Glutamic acid decarboxylase is an intracytoplasmic, rate-limiting enzyme that converts the excitatory neurotransmitter glutamate into the inhibitory GABA [6]. Two glutamic acid decarboxylase isoforms (65 and 67 kDa) are found. GAD 65 is highly expressed in CA1 and the hippocampal dentate gyrus [8]. GAD 65 is an intracellular protein, but it has been suggested that it could be exposed on the cell surface during exocytosis from GABAergic neurons, allowing a pathogenic antibody–antigen interaction to occur. It has been postulated in other anti-GAD neurologic disorders like stiff-man syndrome and cerebellar ataxia that GAD 65 antibodies impair GABAergic synaptic transmission by reducing GABA synthesis and/or interfering with exocytosis of GABA [9]. A similar mechanism could be implicated in epileptogenesis in anti-GAD LE.

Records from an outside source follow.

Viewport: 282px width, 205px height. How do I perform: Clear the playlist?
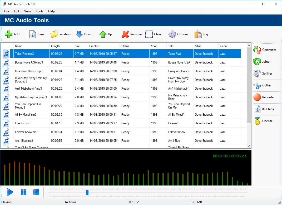coord(154,34)
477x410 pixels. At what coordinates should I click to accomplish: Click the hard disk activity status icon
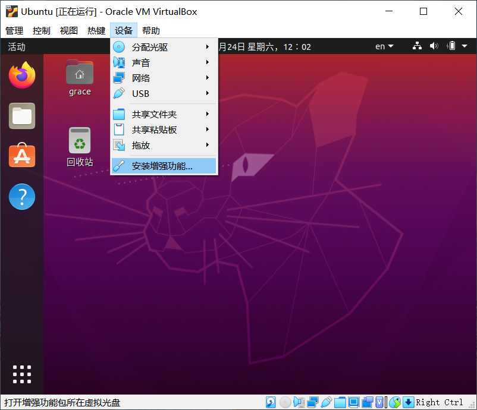pos(271,402)
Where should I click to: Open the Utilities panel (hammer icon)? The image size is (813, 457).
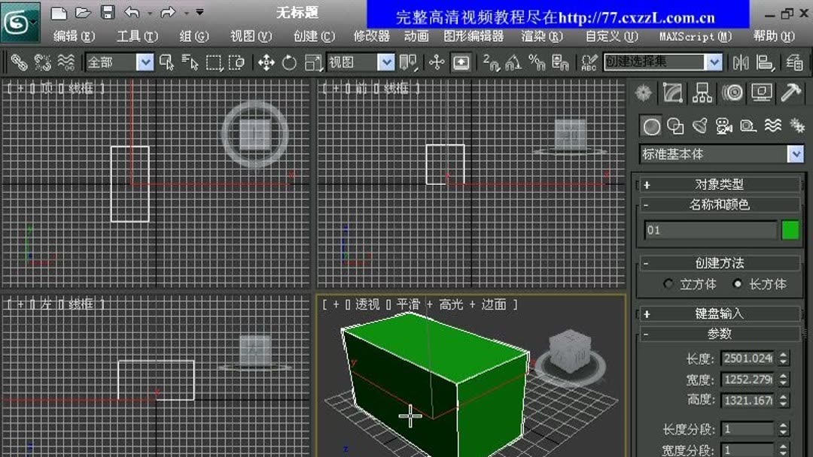tap(790, 92)
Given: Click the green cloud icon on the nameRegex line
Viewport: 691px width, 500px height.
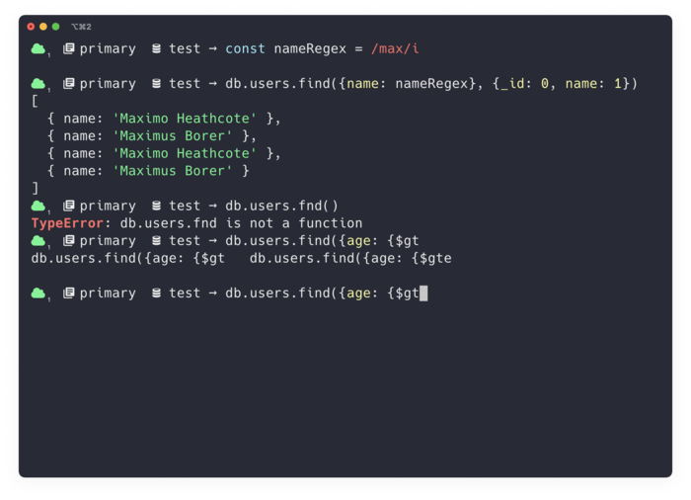Looking at the screenshot, I should tap(38, 48).
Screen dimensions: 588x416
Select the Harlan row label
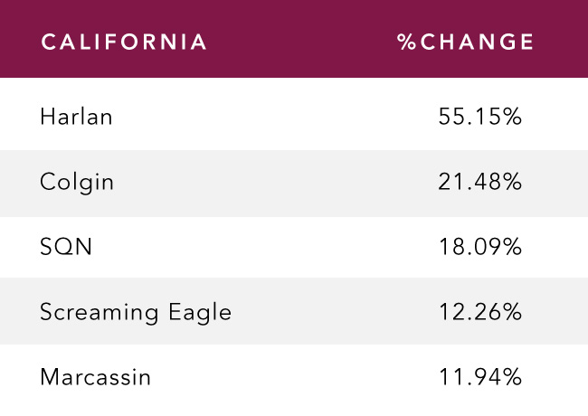(x=76, y=117)
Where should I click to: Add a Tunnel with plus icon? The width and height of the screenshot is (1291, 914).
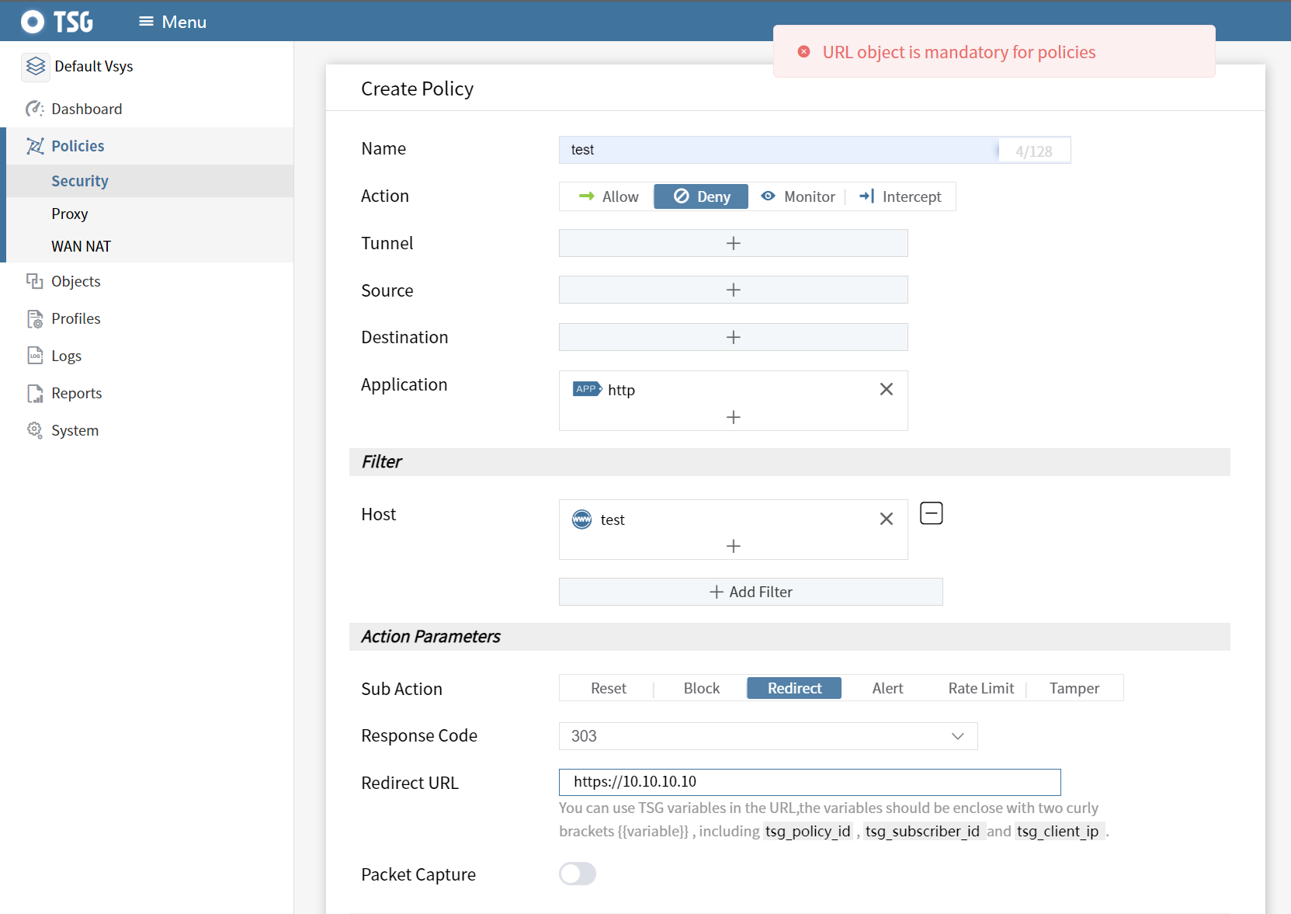(x=733, y=243)
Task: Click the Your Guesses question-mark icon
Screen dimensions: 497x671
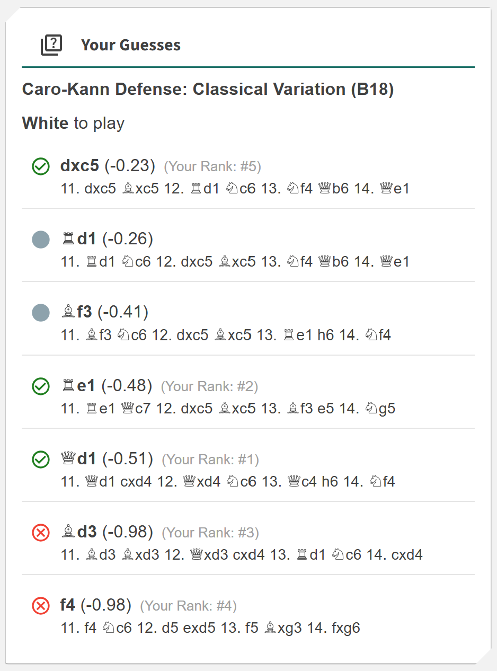Action: [51, 45]
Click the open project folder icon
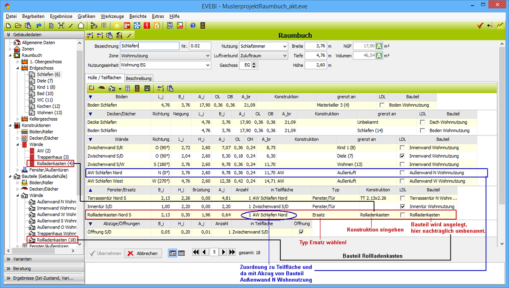The image size is (509, 288). 18,25
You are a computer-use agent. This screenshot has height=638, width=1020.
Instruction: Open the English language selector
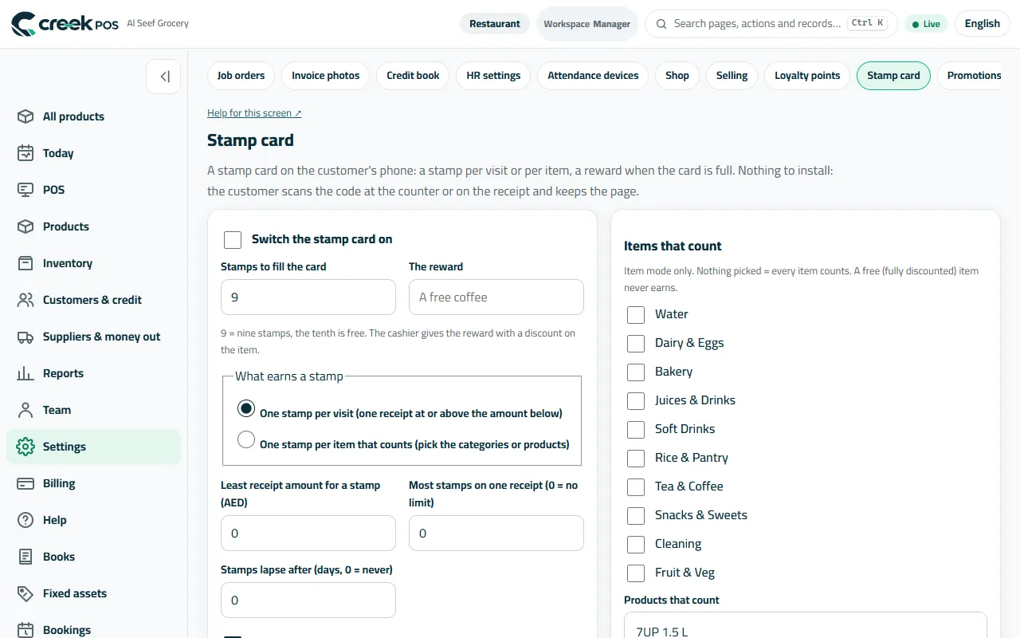[x=982, y=24]
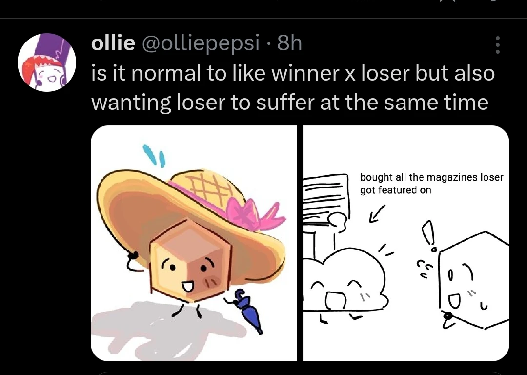Open the tweet's three-dot more options menu
The height and width of the screenshot is (375, 527).
pos(497,45)
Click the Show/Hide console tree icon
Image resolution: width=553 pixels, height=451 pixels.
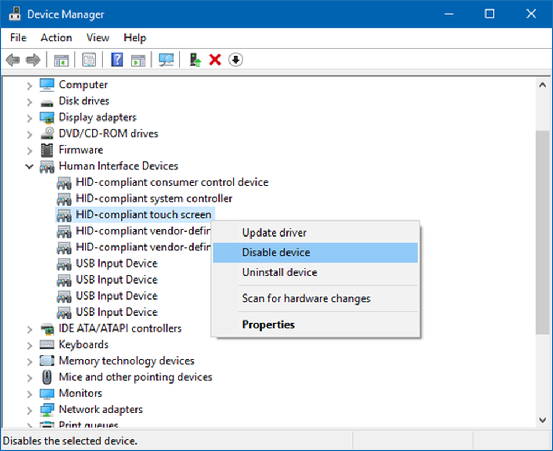61,60
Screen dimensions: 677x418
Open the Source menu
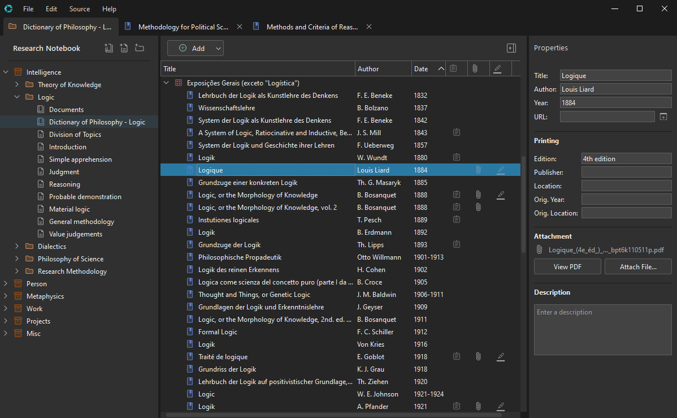click(x=79, y=8)
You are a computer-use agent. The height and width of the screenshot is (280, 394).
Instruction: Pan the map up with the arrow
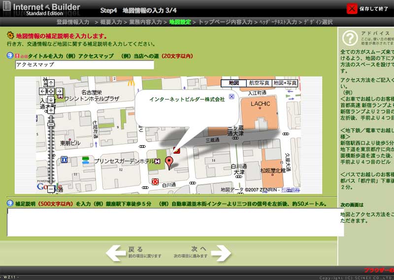click(51, 83)
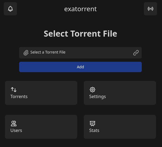Open the Torrents page via its label
The height and width of the screenshot is (147, 162).
tap(19, 96)
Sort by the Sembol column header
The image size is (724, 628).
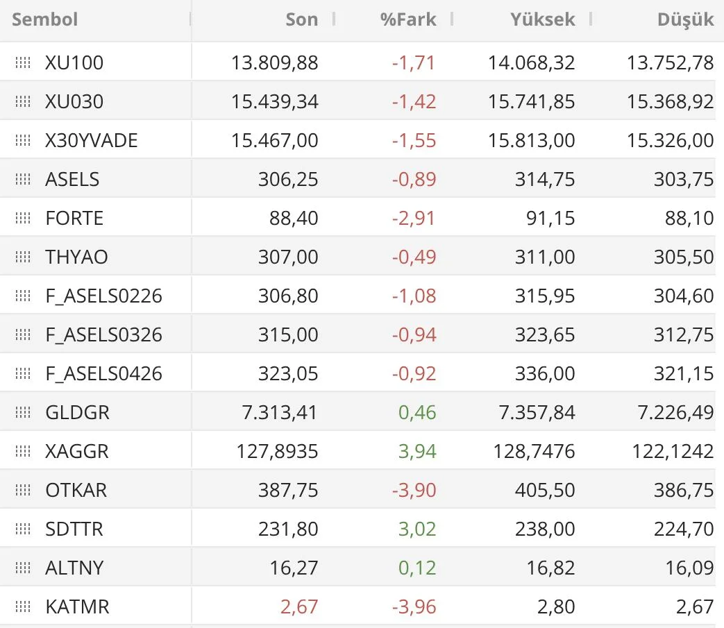tap(45, 19)
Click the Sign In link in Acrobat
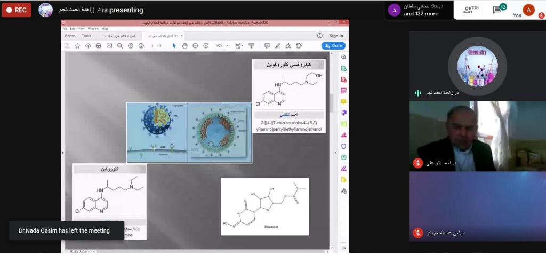Viewport: 546px width, 255px height. 336,36
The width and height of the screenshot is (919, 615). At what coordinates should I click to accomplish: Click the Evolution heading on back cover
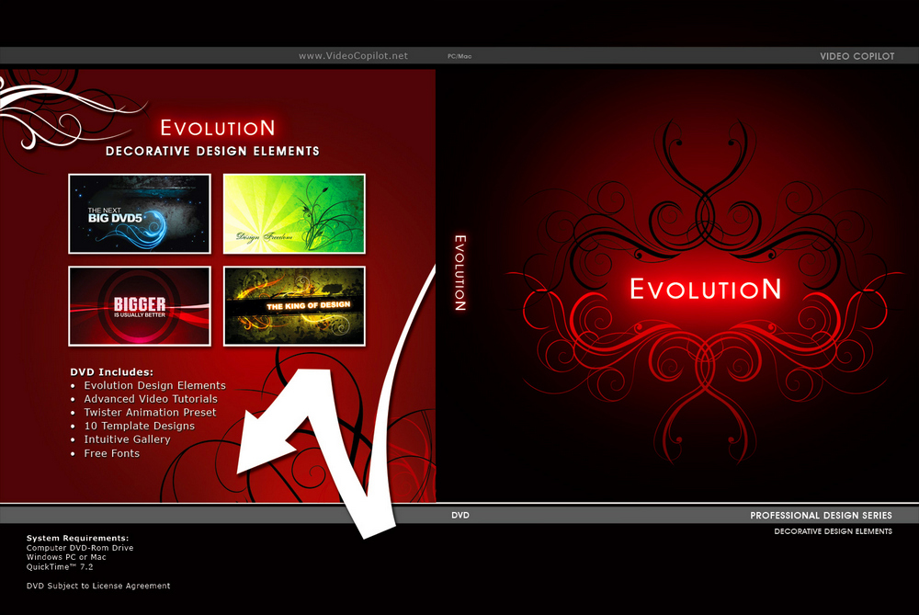coord(217,129)
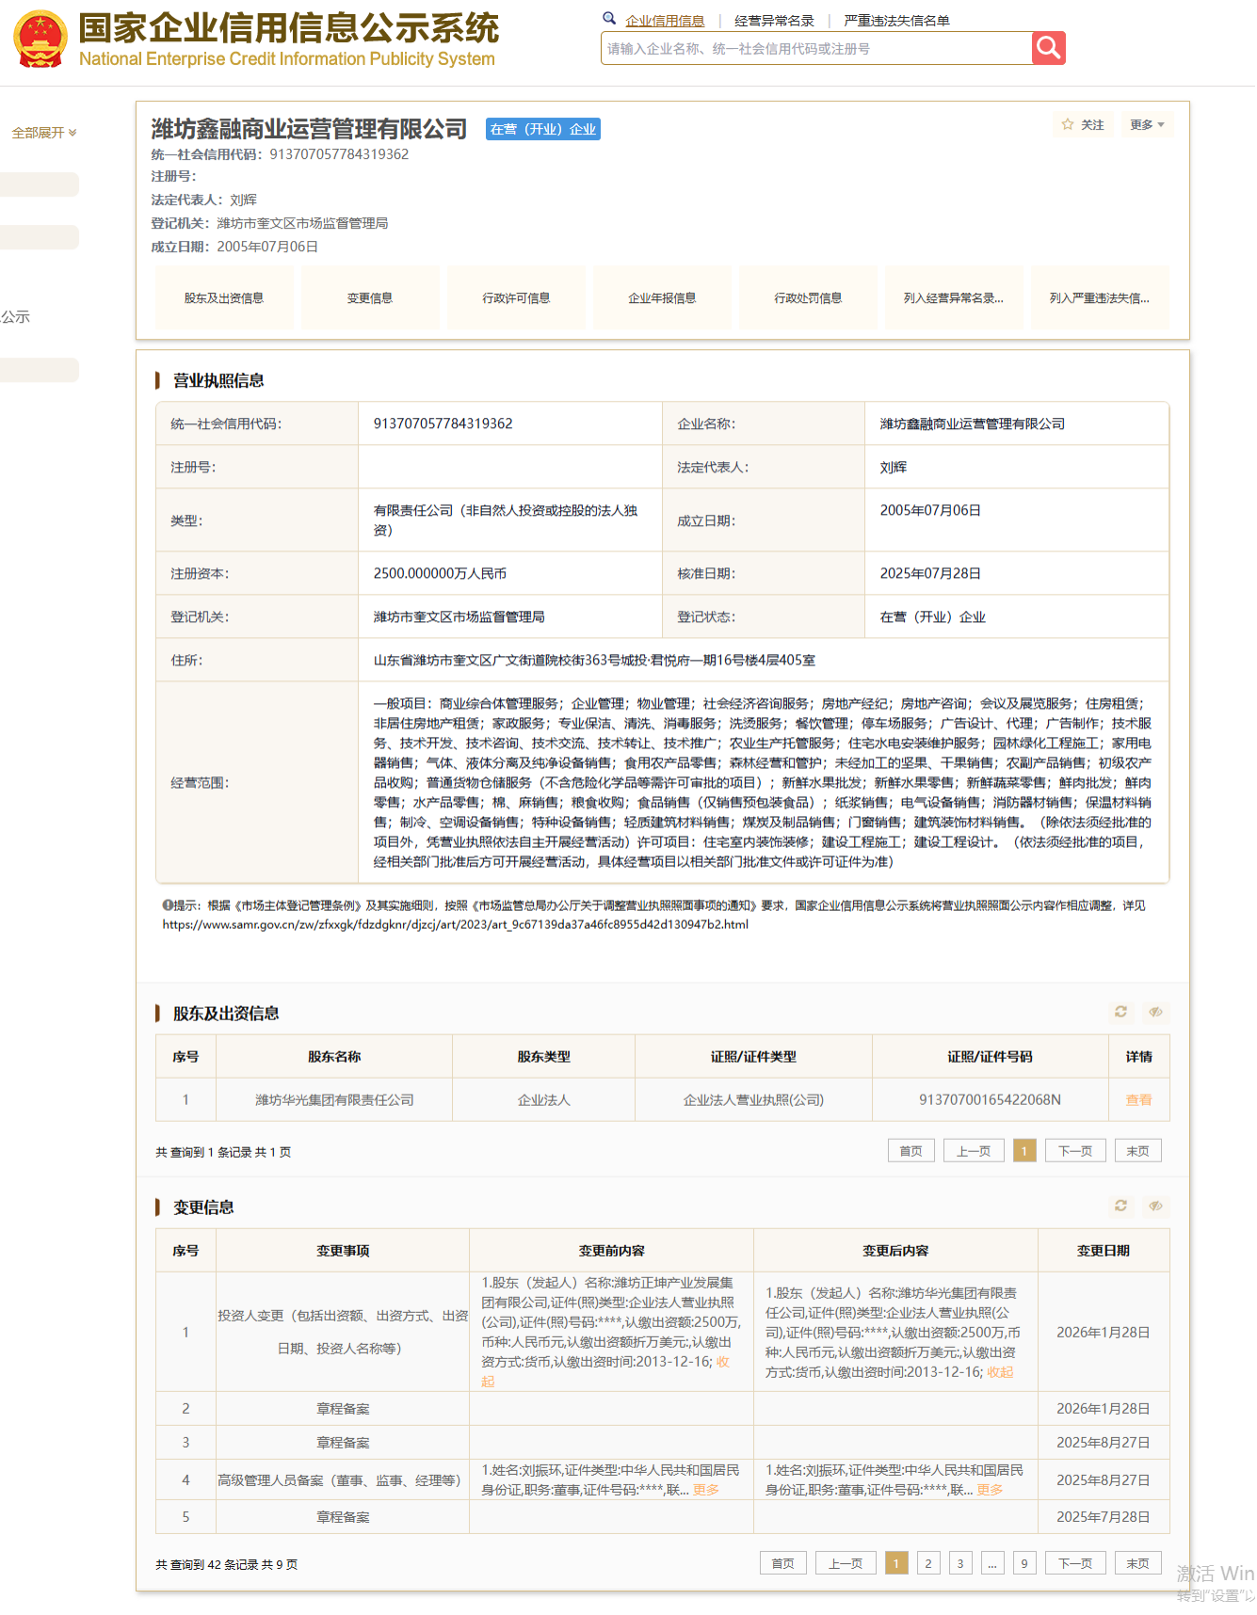
Task: Focus the enterprise name search field
Action: click(816, 48)
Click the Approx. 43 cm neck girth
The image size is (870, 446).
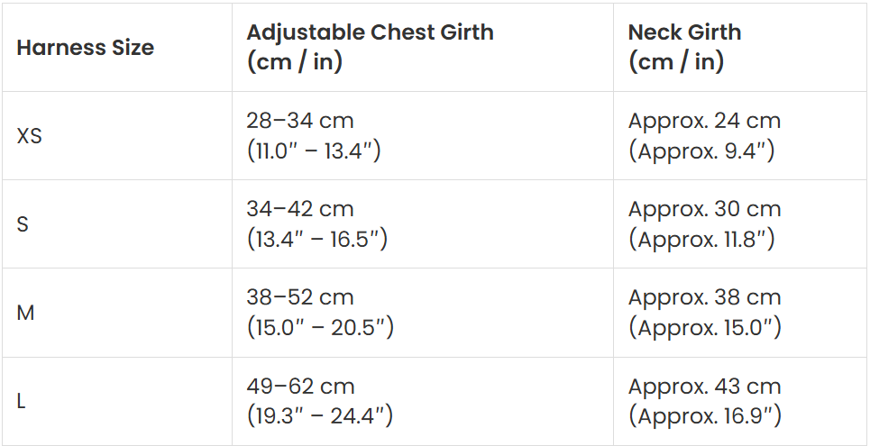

Treatments for anti-GAD ab-associated AE include intravenous methylprednisolone, IVIg, PE, and other immunosuppressive agents, such as azathioprine, cyclophosphamide, mycophenolate mofetil and rituximab [1,2,3,4,5]. The response of anti-GAD ab-related AE to immune therapy varies. After IVIg treatment, our patients did not completely improve. We used combined treatment to all the patients, and their neurological symptoms gradually recovered. There is a consensus that early immune treatment of cases with suspected and confirmed AE has better outcomes [2, 3]. Most clinicians use first-line therapy (steroids, intravenous immunoglobulin, plasma exchange) and, if severe or refractory, second-line therapy (rituximab, cyclophosphamide) [1,2,3,4,5]. When AE is suspected, methylprednisolone treatment is advised as the first-line therapeutic choice. We think that this consideration may have an important practical implication.

In conclusion, although anti-GAD ab-associated LE is rare, ELE is much more rare entity. Anti-GAD ab-associated ELE should be included in the differential diagnosis for a child presenting with AE.